Open Sourcing Active Question Reformulation with Reinforcement Learning

By Google



Natural language understanding is a significant ongoing focus of Google’s AI research, with application to machine translation, syntactic and semantic parsing, and much more. Importantly, as conversational technology increasingly requires the ability to directly answer users’ questions, one of the most active areas of research we pursue is question answering (QA), a fundamental building block of human dialogue.

Because open sourcing code is a critical component of reproducible research, we are releasing a TensorFlow package for Active Question Answering (ActiveQA), a research project that investigates using reinforcement learning to train artificial agents for question answering. Introduced for the first time in our ICLR 2018 paper “Ask the Right Questions: Active Question Reformulation with Reinforcement Learning”, ActiveQA interacts with QA systems using natural language with the goal of providing better answers.

Active Question Answering
In traditional QA, supervised learning techniques are used in combination with labeled data to train a system that answers arbitrary input questions. While this is effective, it suffers from a lack of ability to deal with uncertainty like humans would, by reformulating questions, issuing multiple searches, evaluating and aggregating responses. Inspired by humans’ ability to "ask the right questions", ActiveQA introduces an agent that repeatedly consults the QA system. In doing so, the agent may reformulate the original question multiple times in order to find the best possible answer. We call this approach active because the agent engages in a dynamic interaction with the QA system, with the goal of improving the quality of the answers returned.

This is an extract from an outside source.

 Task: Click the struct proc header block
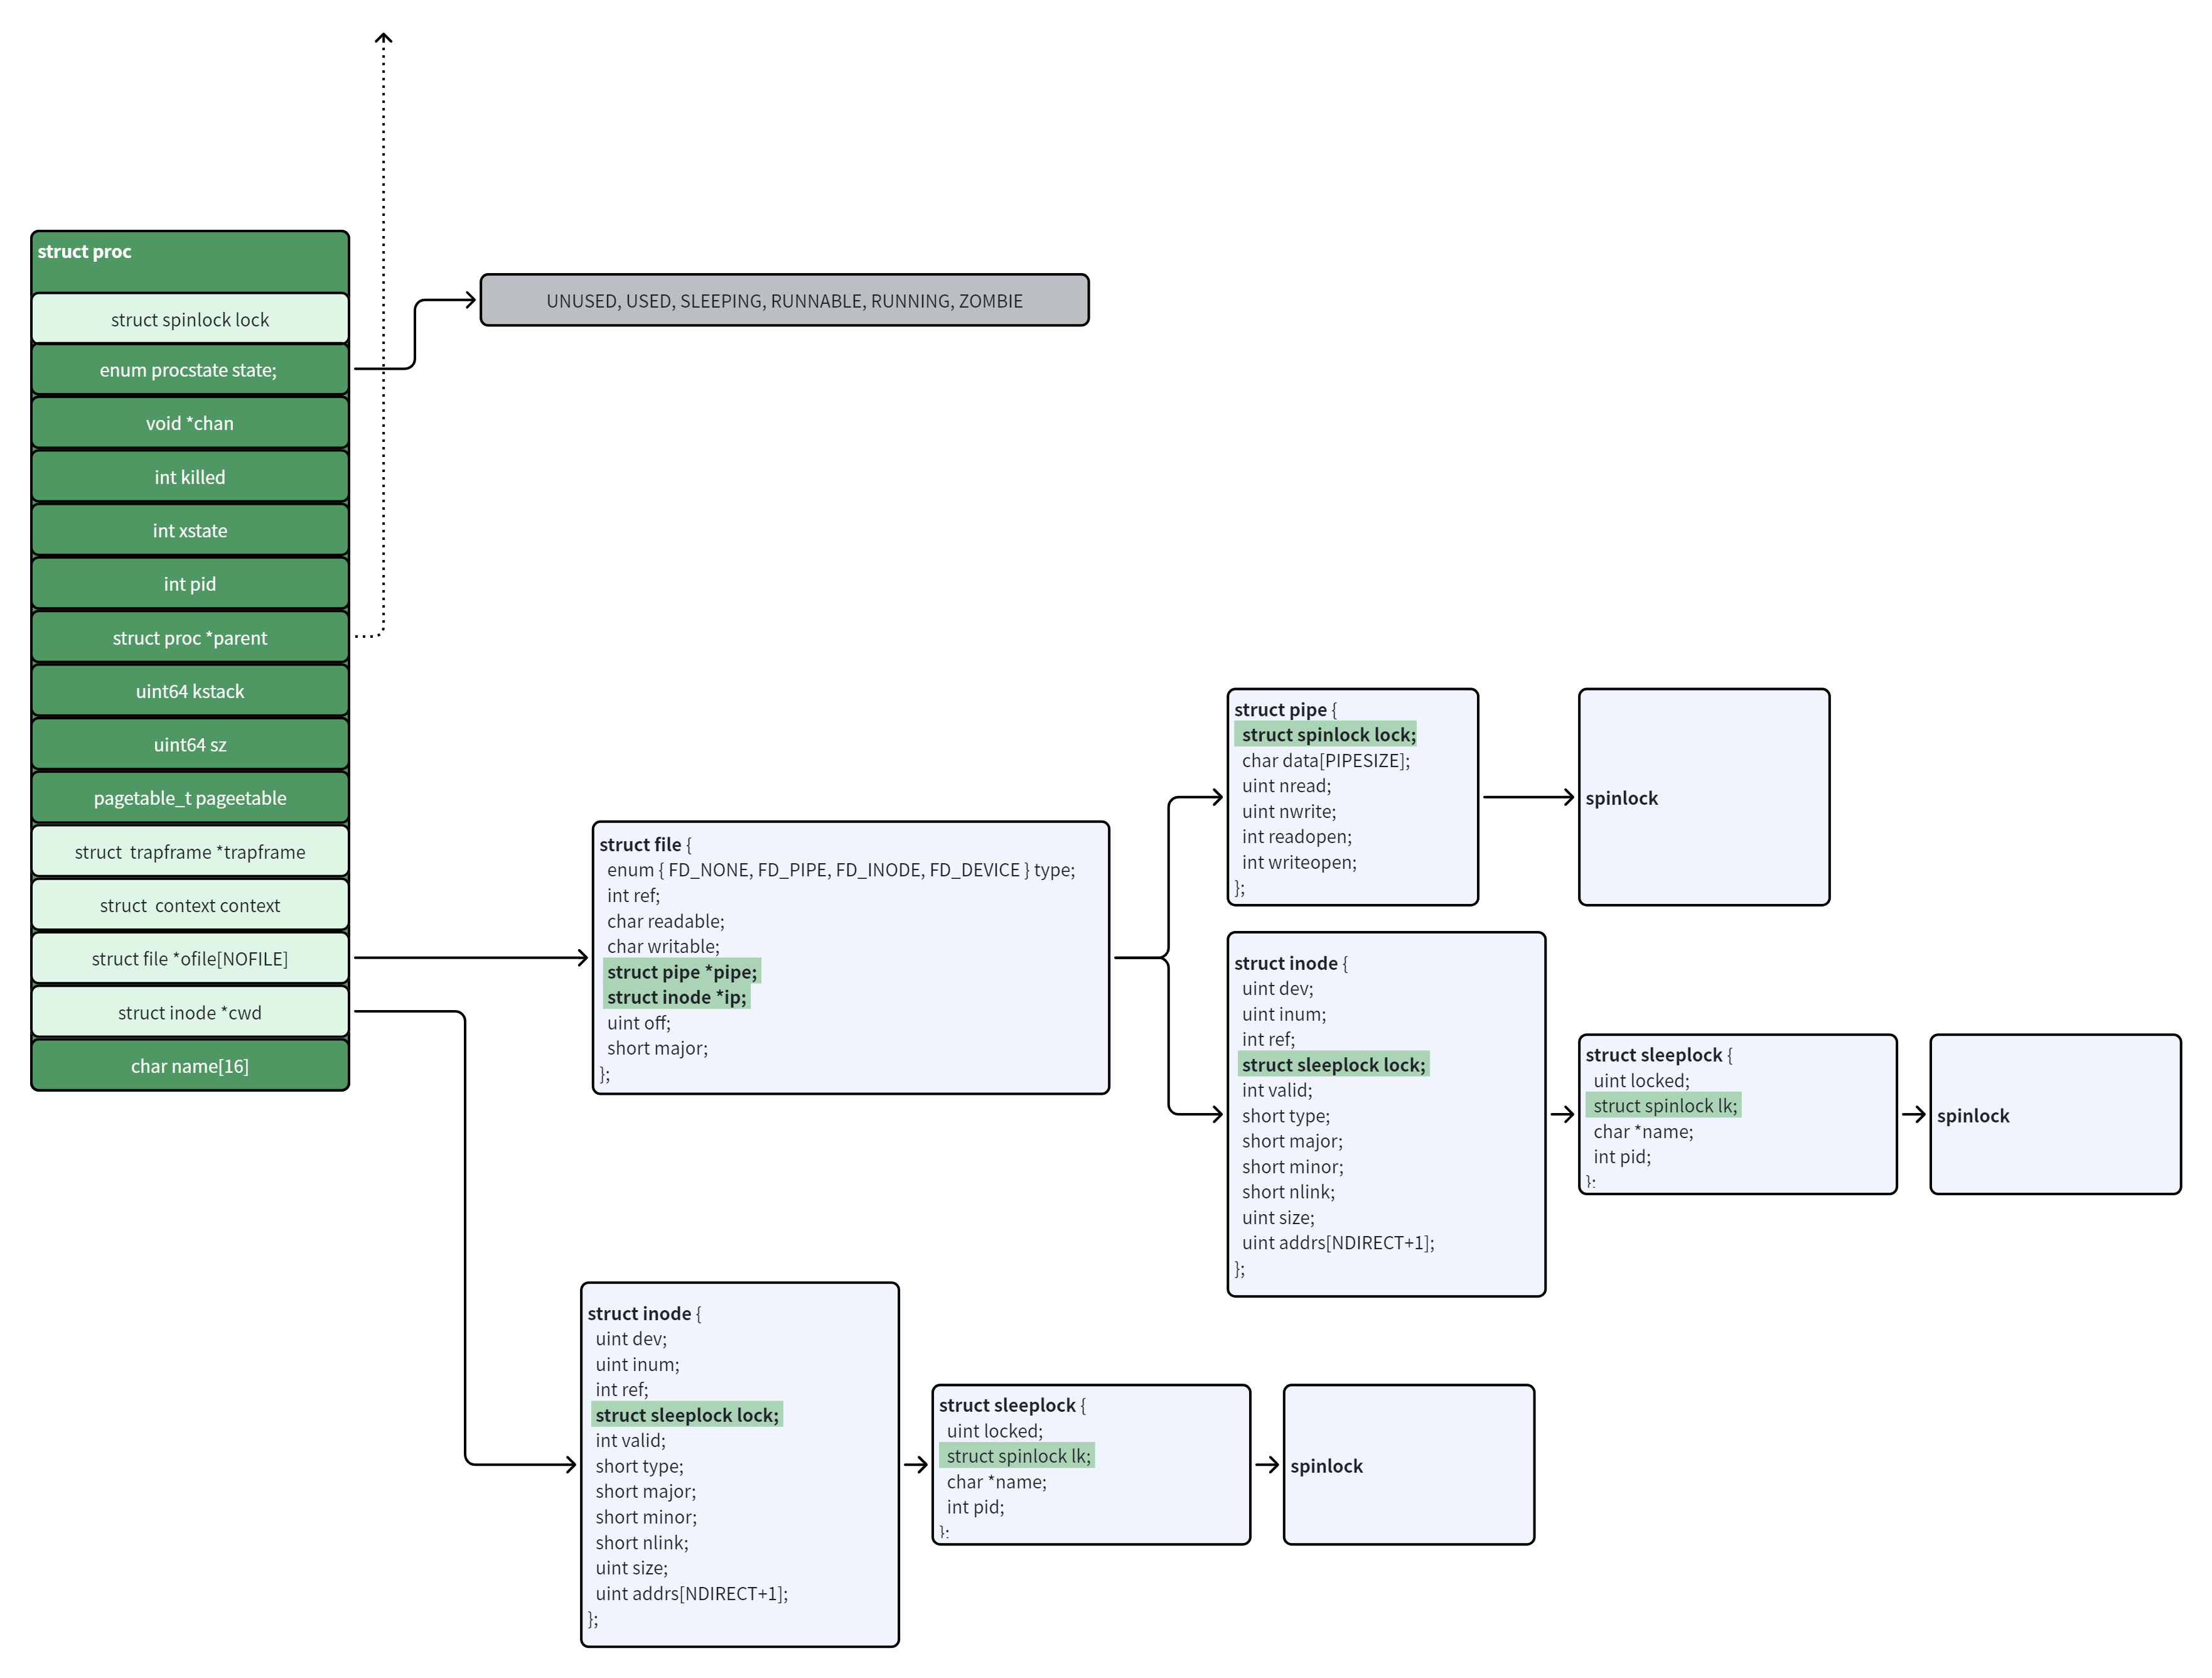190,261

For example, consider the question “When was Tesla born?”. The agent reformulates the question in two different ways: “When is Tesla’s birthday” and “Which year was Tesla born”, retrieving answers to both questions from the QA system. Using all this information it decides to return “July 10 1856”.
What characterizes an ActiveQA system is that it learns to ask questions that lead to good answers. However, because training data in the form of question pairs, with an original question and a more successful variant, is not readily available, ActiveQA uses reinforcement learning, an approach to machine learning concerned with training agents so that they take actions that maximize a reward, while interacting with an environment.

The learning takes place as the ActiveQA agent interacts with the QA system; each question reformulation is evaluated in terms of how good the corresponding answer is, which constitutes the reward. If the answer is good, then the learning algorithm will adjust the model’s parameters so that the question reformulation that lead to the answer is more likely to be generated again, or otherwise less likely, if the answer was bad.

In our paper, we show that it is possible to train such agents to outperform the underlying QA system, the one used to provide answers to reformulations, by asking better questions. This is an important result, as the QA system is already trained with supervised learning to solve the same task. Another compelling finding of our research is that the ActiveQA agent can learn a fairly sophisticated, and still somewhat interpretable, reformulation strategy (the policy in reinforcement learning). The learned policy uses well-known information retrieval techniques such as tf-idf query term re-weighting, the process by which more informative terms are weighted more than generic ones, and word stemming.

Build Your Own ActiveQA System
The TensorFlow ActiveQA package we are releasing consists of three main components, and contains all the code necessary to train and run the ActiveQA agent.
  • A pretrained sequence to sequence model that takes as input a question and returns its reformulations. This task is similar to machine translation, translating from English to English, and indeed the initial model can be used for general paraphrasing. For its implementation we use and customize the TensorFlow Neural Machine Translation Tutorial code. We adapted the code to support training with reinforcement learning, using policy gradient methods.*
  • An answer selection model. The answer selector uses a convolutional neural network and assigns a score to each triplet of original question, reformulation and answer. The selector uses pre-trained, publicly available word embeddings (GloVe).
  • A question answering system (the environment). For this purpose we use BiDAF, a popular question answering system, described in Seo et al. (2017).
We also provide pointers to checkpoints for all the trained models.

Google’s mission is to organize the world's information and make it universally accessible and useful, and we believe that ActiveQA is an important step in realizing that mission. We envision that this research will help us design systems that provide better and more interpretable answers, and hope it will help others develop systems that can interact with the world using natural language.

Acknowledgments
Contributors to this research and release include Alham Fikri Aji, Christian Buck, Jannis Bulian, Massimiliano Ciaramita, Wojciech Gajewski, Andrea Gesmundo, Alexey Gronskiy, Neil Houlsby, Yannic Kilcher, and Wei Wang.


* The system we reported on in our paper used the TensorFlow sequence-to-sequence code used in Britz et al. (2017). Later, an open source version of the Google Translation model (GNMT) was published as a tutorial. The ActiveQA version released today is based on this more recent, and actively developed implementation. For this reason the released system varies slightly from the paper’s. Nevertheless, the performance and behavior are qualitatively and quantitatively comparable.